• [EXERCISE PROMPT]
Transcribe the listing from its top line through the line with "Click the Valve Balls PTFE value". Keep it exact, both ends included, and add nothing.
- - - -
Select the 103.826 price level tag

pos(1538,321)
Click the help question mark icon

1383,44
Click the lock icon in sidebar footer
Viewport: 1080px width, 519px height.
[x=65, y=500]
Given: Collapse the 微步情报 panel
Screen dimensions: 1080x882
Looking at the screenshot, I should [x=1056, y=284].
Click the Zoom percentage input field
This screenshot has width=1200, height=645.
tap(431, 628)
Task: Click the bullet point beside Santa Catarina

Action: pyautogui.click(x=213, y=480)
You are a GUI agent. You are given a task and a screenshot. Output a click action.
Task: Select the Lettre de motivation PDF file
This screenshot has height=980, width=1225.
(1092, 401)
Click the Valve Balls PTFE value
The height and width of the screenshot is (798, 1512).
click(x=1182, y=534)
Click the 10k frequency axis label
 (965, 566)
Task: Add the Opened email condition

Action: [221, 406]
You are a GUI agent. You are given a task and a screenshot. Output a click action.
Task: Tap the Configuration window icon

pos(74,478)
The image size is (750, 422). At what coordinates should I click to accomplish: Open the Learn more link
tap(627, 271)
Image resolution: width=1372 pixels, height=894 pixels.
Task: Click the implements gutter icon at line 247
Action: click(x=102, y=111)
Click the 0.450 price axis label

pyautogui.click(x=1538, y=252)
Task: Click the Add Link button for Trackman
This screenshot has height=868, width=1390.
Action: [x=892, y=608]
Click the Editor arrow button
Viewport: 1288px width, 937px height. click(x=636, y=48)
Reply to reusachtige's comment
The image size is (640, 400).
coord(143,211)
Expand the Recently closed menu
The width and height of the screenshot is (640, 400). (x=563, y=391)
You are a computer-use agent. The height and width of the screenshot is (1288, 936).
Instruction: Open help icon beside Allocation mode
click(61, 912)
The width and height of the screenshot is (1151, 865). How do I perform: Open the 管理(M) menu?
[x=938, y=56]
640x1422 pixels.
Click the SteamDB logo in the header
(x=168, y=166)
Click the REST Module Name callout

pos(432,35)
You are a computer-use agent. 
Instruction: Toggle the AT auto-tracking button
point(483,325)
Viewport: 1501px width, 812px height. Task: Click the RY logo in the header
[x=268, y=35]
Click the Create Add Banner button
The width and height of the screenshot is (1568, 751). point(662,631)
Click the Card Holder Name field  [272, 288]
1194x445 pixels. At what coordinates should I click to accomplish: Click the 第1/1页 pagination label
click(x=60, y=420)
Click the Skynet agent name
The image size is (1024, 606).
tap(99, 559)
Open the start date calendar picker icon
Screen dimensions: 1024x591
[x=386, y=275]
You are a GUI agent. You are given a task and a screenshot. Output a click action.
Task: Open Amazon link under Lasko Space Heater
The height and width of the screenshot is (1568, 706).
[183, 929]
- - - -
• [EXERCISE RESPONSE]
Select the 103.826 price level tag

pos(1538,321)
Click the help question mark icon

1383,44
Click the lock icon in sidebar footer
Viewport: 1080px width, 519px height.
[x=65, y=500]
Given: Collapse the 微步情报 panel
Screen dimensions: 1080x882
Looking at the screenshot, I should [x=1056, y=284].
Click the Zoom percentage input field
This screenshot has width=1200, height=645.
tap(431, 628)
Task: Click the bullet point beside Santa Catarina

Action: pyautogui.click(x=213, y=480)
You are a GUI agent. You are given a task and a screenshot. Output a click action.
Task: Select the Lettre de motivation PDF file
This screenshot has height=980, width=1225.
(1092, 401)
Click the Valve Balls PTFE value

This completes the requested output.